(Beginning of Text provided)
- Born: 10 August 1952 (age 73) Ipswich, Queensland, Australia
- Title: Professor of Biometry
- Awards: Australian Medal for Agricultural Science

Academic background
- Alma mater: University of Queensland
- Thesis: Cluster Analysis via Normal Mixture Models (1985)
- Doctoral advisor: Geoffrey McLachlan and Don Byth

Academic work
- Discipline: Statistics Biometrics
- Sub-discipline: Application of statistical methods to plant genetics
- Institutions: University of Queensland

= Kaye Basford =

Australian statistician and biometrician

Kaye Enid Basford (born 10 August 1952) is an Australian statistician and biometrician who applies statistical methods to plant genetics. She is a professor in the School of Biomedical Sciences at the University of Queensland, and head of the school. She was president of the Statistical Society of Australia from 2005 to 2007, and president of the International Biometric Society from 2010 to 2011. Before moving to Biomedical Sciences, she was the head of the School of Land, Crop and Food Sciences at the University of Queensland from 2001 to 2010.
(End of Text provided)
(Beginning of Given material)
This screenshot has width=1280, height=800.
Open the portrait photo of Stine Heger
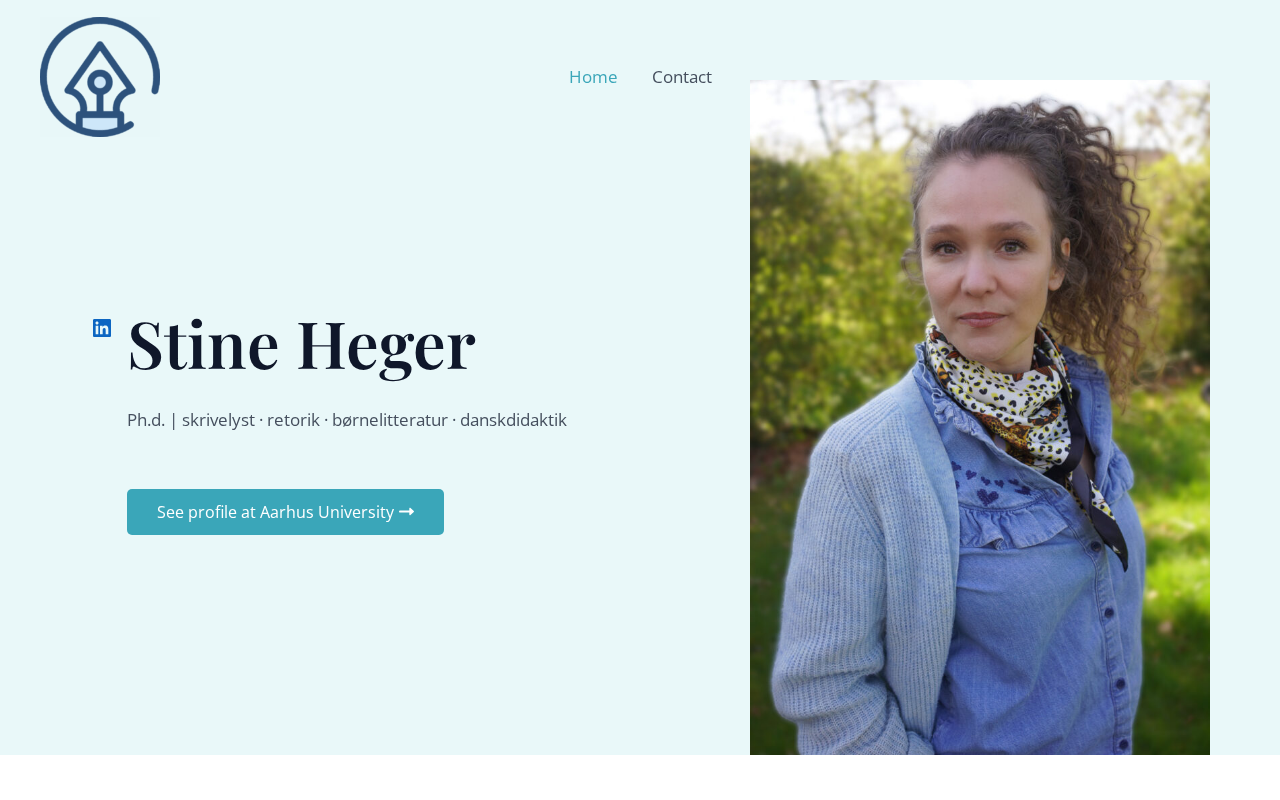point(980,417)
(End of Given material)
Tasks to carry out:
(1) According to the Kaye Basford biography, in which years was she president of the Statistical Society of Australia?
(2) List every position as president or head that the Kaye Basford biography says she has held, along with the body each one belonged to.
(3) Output everything in the Kaye Basford biography from "Academic work" down to "2001 to 2010.".

Answers to the exercises:
(1) From 2005 to 2007.

(2)
- President of the Statistical Society of Australia (2005 to 2007)
- President of the International Biometric Society (2010 to 2011)
- Head of the School of Land, Crop and Food Sciences at the University of Queensland (2001 to 2010)
- Head of the School of Biomedical Sciences at the University of Queensland

(3)
Academic work
- Discipline: Statistics Biometrics
- Sub-discipline: Application of statistical methods to plant genetics
- Institutions: University of Queensland

= Kaye Basford =

Australian statistician and biometrician

Kaye Enid Basford (born 10 August 1952) is an Australian statistician and biometrician who applies statistical methods to plant genetics. She is a professor in the School of Biomedical Sciences at the University of Queensland, and head of the school. She was president of the Statistical Society of Australia from 2005 to 2007, and president of the International Biometric Society from 2010 to 2011. Before moving to Biomedical Sciences, she was the head of the School of Land, Crop and Food Sciences at the University of Queensland from 2001 to 2010.